◆ **Objective**: Copy out every one of the records below, line for line, without changing anything.

◆ **Exercise material**:
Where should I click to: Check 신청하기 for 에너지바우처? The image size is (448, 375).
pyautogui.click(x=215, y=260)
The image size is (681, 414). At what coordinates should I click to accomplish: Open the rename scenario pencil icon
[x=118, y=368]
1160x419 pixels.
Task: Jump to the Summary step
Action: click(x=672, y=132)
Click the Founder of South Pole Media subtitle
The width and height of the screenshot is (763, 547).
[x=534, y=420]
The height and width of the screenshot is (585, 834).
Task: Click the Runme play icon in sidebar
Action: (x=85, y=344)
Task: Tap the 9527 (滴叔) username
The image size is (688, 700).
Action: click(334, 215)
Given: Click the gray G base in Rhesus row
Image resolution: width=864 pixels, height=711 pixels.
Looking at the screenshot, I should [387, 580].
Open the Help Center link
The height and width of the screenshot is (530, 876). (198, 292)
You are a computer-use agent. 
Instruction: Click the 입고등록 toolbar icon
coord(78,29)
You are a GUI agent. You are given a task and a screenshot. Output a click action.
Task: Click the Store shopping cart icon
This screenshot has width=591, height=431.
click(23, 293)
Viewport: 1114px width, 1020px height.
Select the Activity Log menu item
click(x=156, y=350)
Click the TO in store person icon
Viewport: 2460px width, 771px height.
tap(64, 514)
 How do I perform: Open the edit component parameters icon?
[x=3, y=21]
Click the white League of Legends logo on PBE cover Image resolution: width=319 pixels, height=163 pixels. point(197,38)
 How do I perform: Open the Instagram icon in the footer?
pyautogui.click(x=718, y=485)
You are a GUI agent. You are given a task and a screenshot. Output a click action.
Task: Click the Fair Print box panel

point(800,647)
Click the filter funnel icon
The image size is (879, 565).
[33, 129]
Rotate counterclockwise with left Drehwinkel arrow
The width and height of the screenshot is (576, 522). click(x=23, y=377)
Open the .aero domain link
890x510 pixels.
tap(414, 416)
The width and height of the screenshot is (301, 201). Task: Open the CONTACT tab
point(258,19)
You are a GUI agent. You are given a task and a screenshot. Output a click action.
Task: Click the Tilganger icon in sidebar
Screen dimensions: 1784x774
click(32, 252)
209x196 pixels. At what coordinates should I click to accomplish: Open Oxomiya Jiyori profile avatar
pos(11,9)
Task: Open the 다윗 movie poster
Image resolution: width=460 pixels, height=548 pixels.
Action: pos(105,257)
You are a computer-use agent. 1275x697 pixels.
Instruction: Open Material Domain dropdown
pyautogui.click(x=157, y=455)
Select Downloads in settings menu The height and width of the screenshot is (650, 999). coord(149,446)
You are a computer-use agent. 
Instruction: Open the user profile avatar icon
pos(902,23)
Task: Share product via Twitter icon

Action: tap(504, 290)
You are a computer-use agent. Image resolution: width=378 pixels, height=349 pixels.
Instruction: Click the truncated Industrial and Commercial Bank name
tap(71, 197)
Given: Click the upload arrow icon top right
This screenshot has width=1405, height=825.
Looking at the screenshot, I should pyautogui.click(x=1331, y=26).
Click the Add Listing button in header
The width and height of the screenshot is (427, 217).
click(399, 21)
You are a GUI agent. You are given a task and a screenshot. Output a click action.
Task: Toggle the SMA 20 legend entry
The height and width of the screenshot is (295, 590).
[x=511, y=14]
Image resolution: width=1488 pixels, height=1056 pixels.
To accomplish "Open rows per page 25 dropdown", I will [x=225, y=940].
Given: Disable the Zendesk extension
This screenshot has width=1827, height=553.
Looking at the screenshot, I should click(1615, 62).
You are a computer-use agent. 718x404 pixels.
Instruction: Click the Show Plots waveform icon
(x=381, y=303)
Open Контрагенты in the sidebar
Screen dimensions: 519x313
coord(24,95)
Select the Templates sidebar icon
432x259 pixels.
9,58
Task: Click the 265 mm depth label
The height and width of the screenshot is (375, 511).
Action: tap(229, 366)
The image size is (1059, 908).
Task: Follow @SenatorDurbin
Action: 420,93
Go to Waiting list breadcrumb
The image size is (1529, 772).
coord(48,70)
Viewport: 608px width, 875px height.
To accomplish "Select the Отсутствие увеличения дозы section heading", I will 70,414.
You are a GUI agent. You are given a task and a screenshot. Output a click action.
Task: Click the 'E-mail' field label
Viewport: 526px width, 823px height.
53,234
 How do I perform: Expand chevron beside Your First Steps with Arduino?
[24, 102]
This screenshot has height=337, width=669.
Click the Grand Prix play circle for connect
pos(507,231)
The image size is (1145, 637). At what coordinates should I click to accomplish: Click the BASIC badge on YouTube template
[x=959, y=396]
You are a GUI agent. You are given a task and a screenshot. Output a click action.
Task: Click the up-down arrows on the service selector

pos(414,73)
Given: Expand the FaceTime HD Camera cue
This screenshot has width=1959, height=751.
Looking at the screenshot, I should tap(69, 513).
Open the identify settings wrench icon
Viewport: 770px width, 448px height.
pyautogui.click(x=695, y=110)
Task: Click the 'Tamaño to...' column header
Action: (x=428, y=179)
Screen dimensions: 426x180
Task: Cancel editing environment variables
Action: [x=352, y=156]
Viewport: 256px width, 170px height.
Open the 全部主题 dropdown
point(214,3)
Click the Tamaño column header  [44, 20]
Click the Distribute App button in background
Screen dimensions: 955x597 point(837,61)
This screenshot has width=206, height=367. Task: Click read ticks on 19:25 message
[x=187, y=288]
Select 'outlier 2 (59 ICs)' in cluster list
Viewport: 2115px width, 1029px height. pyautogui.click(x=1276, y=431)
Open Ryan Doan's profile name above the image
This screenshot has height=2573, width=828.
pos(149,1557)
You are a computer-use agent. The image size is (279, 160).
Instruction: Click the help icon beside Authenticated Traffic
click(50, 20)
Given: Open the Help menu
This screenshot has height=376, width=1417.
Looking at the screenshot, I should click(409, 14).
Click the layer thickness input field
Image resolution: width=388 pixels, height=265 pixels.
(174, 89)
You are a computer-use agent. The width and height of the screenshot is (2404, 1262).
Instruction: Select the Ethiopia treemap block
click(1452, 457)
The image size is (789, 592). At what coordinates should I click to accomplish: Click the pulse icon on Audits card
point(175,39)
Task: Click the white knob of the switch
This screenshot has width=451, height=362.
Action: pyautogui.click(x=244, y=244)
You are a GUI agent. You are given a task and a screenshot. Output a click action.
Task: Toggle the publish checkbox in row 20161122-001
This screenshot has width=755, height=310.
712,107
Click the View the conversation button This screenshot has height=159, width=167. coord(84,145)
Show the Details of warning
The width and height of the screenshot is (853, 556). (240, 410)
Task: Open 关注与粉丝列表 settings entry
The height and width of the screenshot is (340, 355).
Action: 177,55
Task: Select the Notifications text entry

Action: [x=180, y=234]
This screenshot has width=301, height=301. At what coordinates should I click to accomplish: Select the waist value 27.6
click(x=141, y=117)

◆ **Result**:
Where should I click to: Check 신청하기 for 에너지바우처? The image size is (448, 375).
pyautogui.click(x=215, y=260)
The image size is (681, 414). At what coordinates should I click to accomplish: Open the rename scenario pencil icon
[x=118, y=368]
1160x419 pixels.
Task: Jump to the Summary step
Action: click(x=672, y=132)
Click the Founder of South Pole Media subtitle
The width and height of the screenshot is (763, 547).
[x=534, y=420]
The height and width of the screenshot is (585, 834).
Task: Click the Runme play icon in sidebar
Action: (x=85, y=344)
Task: Tap the 9527 (滴叔) username
The image size is (688, 700).
Action: click(334, 215)
Given: Click the gray G base in Rhesus row
Image resolution: width=864 pixels, height=711 pixels.
Looking at the screenshot, I should [387, 580].
Open the Help Center link
The height and width of the screenshot is (530, 876). (198, 292)
You are a computer-use agent. 
Instruction: Click the 입고등록 toolbar icon
coord(78,29)
You are a GUI agent. You are given a task and a screenshot. Output a click action.
Task: Click the Store shopping cart icon
This screenshot has width=591, height=431.
click(23, 293)
Viewport: 1114px width, 1020px height.
Select the Activity Log menu item
click(x=156, y=350)
Click the TO in store person icon
Viewport: 2460px width, 771px height.
tap(64, 514)
 How do I perform: Open the edit component parameters icon?
[x=3, y=21]
Click the white League of Legends logo on PBE cover Image resolution: width=319 pixels, height=163 pixels. point(197,38)
 How do I perform: Open the Instagram icon in the footer?
pyautogui.click(x=718, y=485)
You are a GUI agent. You are given a task and a screenshot. Output a click action.
Task: Click the Fair Print box panel

point(800,647)
Click the filter funnel icon
The image size is (879, 565).
[33, 129]
Rotate counterclockwise with left Drehwinkel arrow
The width and height of the screenshot is (576, 522). click(x=23, y=377)
Open the .aero domain link
890x510 pixels.
tap(414, 416)
The width and height of the screenshot is (301, 201). Task: Open the CONTACT tab
point(258,19)
You are a GUI agent. You are given a task and a screenshot. Output a click action.
Task: Click the Tilganger icon in sidebar
Screen dimensions: 1784x774
click(32, 252)
209x196 pixels. At what coordinates should I click to accomplish: Open Oxomiya Jiyori profile avatar
pos(11,9)
Task: Open the 다윗 movie poster
Image resolution: width=460 pixels, height=548 pixels.
Action: pos(105,257)
You are a computer-use agent. 1275x697 pixels.
Instruction: Open Material Domain dropdown
pyautogui.click(x=157, y=455)
Select Downloads in settings menu The height and width of the screenshot is (650, 999). coord(149,446)
You are a computer-use agent. 
Instruction: Open the user profile avatar icon
pos(902,23)
Task: Share product via Twitter icon

Action: tap(504, 290)
You are a computer-use agent. Image resolution: width=378 pixels, height=349 pixels.
Instruction: Click the truncated Industrial and Commercial Bank name
tap(71, 197)
Given: Click the upload arrow icon top right
This screenshot has width=1405, height=825.
Looking at the screenshot, I should pyautogui.click(x=1331, y=26).
Click the Add Listing button in header
The width and height of the screenshot is (427, 217).
click(399, 21)
You are a GUI agent. You are given a task and a screenshot. Output a click action.
Task: Toggle the SMA 20 legend entry
The height and width of the screenshot is (295, 590).
[x=511, y=14]
Image resolution: width=1488 pixels, height=1056 pixels.
To accomplish "Open rows per page 25 dropdown", I will [x=225, y=940].
Given: Disable the Zendesk extension
This screenshot has width=1827, height=553.
Looking at the screenshot, I should click(1615, 62).
You are a computer-use agent. 718x404 pixels.
Instruction: Click the Show Plots waveform icon
(x=381, y=303)
Open Контрагенты in the sidebar
Screen dimensions: 519x313
coord(24,95)
Select the Templates sidebar icon
432x259 pixels.
9,58
Task: Click the 265 mm depth label
The height and width of the screenshot is (375, 511).
Action: tap(229, 366)
The image size is (1059, 908).
Task: Follow @SenatorDurbin
Action: 420,93
Go to Waiting list breadcrumb
The image size is (1529, 772).
coord(48,70)
Viewport: 608px width, 875px height.
To accomplish "Select the Отсутствие увеличения дозы section heading", I will 70,414.
You are a GUI agent. You are given a task and a screenshot. Output a click action.
Task: Click the 'E-mail' field label
Viewport: 526px width, 823px height.
53,234
 How do I perform: Expand chevron beside Your First Steps with Arduino?
[24, 102]
This screenshot has height=337, width=669.
Click the Grand Prix play circle for connect
pos(507,231)
The image size is (1145, 637). At what coordinates should I click to accomplish: Click the BASIC badge on YouTube template
[x=959, y=396]
You are a GUI agent. You are given a task and a screenshot. Output a click action.
Task: Click the up-down arrows on the service selector

pos(414,73)
Given: Expand the FaceTime HD Camera cue
This screenshot has width=1959, height=751.
Looking at the screenshot, I should tap(69, 513).
Open the identify settings wrench icon
Viewport: 770px width, 448px height.
pyautogui.click(x=695, y=110)
Task: Click the 'Tamaño to...' column header
Action: (x=428, y=179)
Screen dimensions: 426x180
Task: Cancel editing environment variables
Action: [x=352, y=156]
Viewport: 256px width, 170px height.
Open the 全部主题 dropdown
point(214,3)
Click the Tamaño column header  [44, 20]
Click the Distribute App button in background
Screen dimensions: 955x597 point(837,61)
This screenshot has width=206, height=367. Task: Click read ticks on 19:25 message
[x=187, y=288]
Select 'outlier 2 (59 ICs)' in cluster list
Viewport: 2115px width, 1029px height. pyautogui.click(x=1276, y=431)
Open Ryan Doan's profile name above the image
This screenshot has height=2573, width=828.
pos(149,1557)
You are a computer-use agent. The image size is (279, 160).
Instruction: Click the help icon beside Authenticated Traffic
click(50, 20)
Given: Open the Help menu
This screenshot has height=376, width=1417.
Looking at the screenshot, I should click(409, 14).
Click the layer thickness input field
Image resolution: width=388 pixels, height=265 pixels.
(174, 89)
You are a computer-use agent. The width and height of the screenshot is (2404, 1262).
Instruction: Select the Ethiopia treemap block
click(1452, 457)
The image size is (789, 592). At what coordinates should I click to accomplish: Click the pulse icon on Audits card
point(175,39)
Task: Click the white knob of the switch
This screenshot has width=451, height=362.
Action: pyautogui.click(x=244, y=244)
You are a GUI agent. You are given a task and a screenshot. Output a click action.
Task: Toggle the publish checkbox in row 20161122-001
This screenshot has width=755, height=310.
712,107
Click the View the conversation button This screenshot has height=159, width=167. coord(84,145)
Show the Details of warning
The width and height of the screenshot is (853, 556). (240, 410)
Task: Open 关注与粉丝列表 settings entry
The height and width of the screenshot is (340, 355).
Action: 177,55
Task: Select the Notifications text entry

Action: [x=180, y=234]
This screenshot has width=301, height=301. At what coordinates should I click to accomplish: Select the waist value 27.6
click(x=141, y=117)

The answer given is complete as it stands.